This is another experiment with one-button controls. In designing and tuning this game, I found myself trying to strike a balance between “fun” and “thought-provoking”. In the end, it came down to a single variable I could adjust, and I went with a middle ground between game-as-game and game-as-artistic-statement. Hopefully it still works as both; as always, I’d love to hear your opinion in the comments. If there’s enough of a consensus one way or the other I may end up adjusting the aforementioned variable just to mess with you guys.
This game is dedicated to the people who bother to read these posts. (Yes, you!) Go play Icarace!
Game 20: Icarace,
Omake.
I like it a lot! =D It’s pretty damn cute.
It took me a few tries to actually get how to play it, but that wasn’t tedious at all because of how short the game is. That reward the player gets when he finally gets it was a really nice and unexpected touch. =)
The Kobold version is amazing.
Agreed, it’s very cute. Once I “got it” my best score has been 820, but I can probably do better. The difference in blue in the sky might need to be a little bit more clear, cuz I almost didn’t notice it all.
Very fun, I always enjoy one button games.
My best on kobold edition was 13
Well, so far I’ve gotten 1173 (slightly lower on the kobold version). I think I liked it better when I thought 700 was impressive. There needs to be more benefit to upward movement, or at least a score based on distance and time; right now there’s no reason to go higher than the ground that I can see. Sure it fits with the mythos, but it’s less than ideal for a game.
Agreed with Nathan; I didn’t notice the color difference until he pointed it out.
WHY DO YOU HATE CHECKPOINTS? WHAT DID CHECKPOINTS EVER DO TO YOU?!
I think my monitor may be calibrated oddly – I toned down the shadows in playtesting because they seemed too strong to me. I can change them back.
Oddball: your upward impulse from flapping is lower the higher on the screen you are, so you can effectively go faster. Once you find out there’s scoring for time, improving your time rather than distance becomes the main challenge.
I don’t hate checkpoints, they just don’t fit with this particular game concept. Am I supposed to have spare wings or chunks of paraffin or something? And it’s what I consider a “short-form” game; I go with fast restarts over checkpointed progress for such games.
CHANGELOG:
* Improved cloud shadow contrast
Took me a while to ‘get’ the game, and exactly as long to understand the name of it. Fun, but at this point I’m just flapping steadily right next to the water, in a sort of weird rhythm-game where you simply count each beat, and if you miss a single beat you lose. (Not that it syncs to the music or anything, but you get what I mean.)
That’ll get you the max distance, the real challenge is how low you can get your time-to-land.
For the record, my personal best is 77.
If you added a bit at the end where distance/time=score, that would help to clarify the purpose. As it is, the first instinct is to make the first number as big as possible.
That 77; is that time-to-land, or distance?
Time. Something else I didn’t make clear is that the timer stops once you’re over land, so you can keep going for distance without ruining your time score for that run.

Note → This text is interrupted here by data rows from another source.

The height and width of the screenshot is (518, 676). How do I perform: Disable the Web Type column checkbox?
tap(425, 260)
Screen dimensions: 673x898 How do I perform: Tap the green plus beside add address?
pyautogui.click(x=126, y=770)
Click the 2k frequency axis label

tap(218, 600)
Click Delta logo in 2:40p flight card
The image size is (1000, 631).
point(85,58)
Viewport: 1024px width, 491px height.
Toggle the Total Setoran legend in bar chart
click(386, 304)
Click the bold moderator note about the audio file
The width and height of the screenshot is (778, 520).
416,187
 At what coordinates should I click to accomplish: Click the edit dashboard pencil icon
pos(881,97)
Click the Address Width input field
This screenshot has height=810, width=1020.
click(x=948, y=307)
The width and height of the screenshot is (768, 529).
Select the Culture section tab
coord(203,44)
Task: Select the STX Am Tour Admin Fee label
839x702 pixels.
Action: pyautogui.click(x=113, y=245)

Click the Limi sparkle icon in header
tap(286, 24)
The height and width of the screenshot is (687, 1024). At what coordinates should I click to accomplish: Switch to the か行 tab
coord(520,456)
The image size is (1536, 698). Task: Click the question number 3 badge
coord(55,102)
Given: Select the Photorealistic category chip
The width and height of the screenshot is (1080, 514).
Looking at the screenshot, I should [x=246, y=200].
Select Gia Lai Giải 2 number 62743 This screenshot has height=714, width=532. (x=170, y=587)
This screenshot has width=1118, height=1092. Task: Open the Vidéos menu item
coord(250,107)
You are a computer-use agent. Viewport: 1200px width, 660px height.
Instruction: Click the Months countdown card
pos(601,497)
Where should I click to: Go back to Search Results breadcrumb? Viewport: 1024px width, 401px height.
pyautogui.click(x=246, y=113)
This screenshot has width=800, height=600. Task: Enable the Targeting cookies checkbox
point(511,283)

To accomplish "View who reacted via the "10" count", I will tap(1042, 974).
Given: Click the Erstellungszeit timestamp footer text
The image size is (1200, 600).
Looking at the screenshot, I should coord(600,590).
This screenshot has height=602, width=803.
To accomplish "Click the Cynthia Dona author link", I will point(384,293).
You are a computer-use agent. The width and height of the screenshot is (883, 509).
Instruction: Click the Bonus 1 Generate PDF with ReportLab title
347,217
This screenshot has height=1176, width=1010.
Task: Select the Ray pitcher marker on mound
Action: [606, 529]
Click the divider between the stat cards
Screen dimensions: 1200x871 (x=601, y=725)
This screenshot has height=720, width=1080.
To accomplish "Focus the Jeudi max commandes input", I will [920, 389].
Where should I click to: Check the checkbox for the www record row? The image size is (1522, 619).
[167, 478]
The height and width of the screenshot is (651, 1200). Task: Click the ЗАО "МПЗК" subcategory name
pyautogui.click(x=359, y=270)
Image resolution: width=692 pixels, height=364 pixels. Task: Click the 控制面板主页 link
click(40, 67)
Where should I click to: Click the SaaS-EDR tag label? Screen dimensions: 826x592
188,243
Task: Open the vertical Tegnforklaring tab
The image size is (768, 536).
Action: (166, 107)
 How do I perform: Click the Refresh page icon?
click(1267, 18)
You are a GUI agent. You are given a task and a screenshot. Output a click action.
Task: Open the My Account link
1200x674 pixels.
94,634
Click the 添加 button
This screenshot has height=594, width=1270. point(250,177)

Well, I guess I might as well post a top score.
853 distance in 27 seconds.
There isn’t some trick to landing that I’m missing, is there? One that doesn’t involve burning my wings off and bellyflopping?
If you make it as far as the land, you’ve landed successfully as far as the game’s concerned. And how the heck did you manage that time/distance, autofire or something to just go as absurdly fast as possible? I’m genuinely baffled. Also impressed, but baffled.
I smash the space bar as quickly as possible, then manage to barely level out over the water, wait for the speed to level out, then repeat two times. You should just barely clear land before the wings melt off, and fall heroically to your death.
Now 940 in 25.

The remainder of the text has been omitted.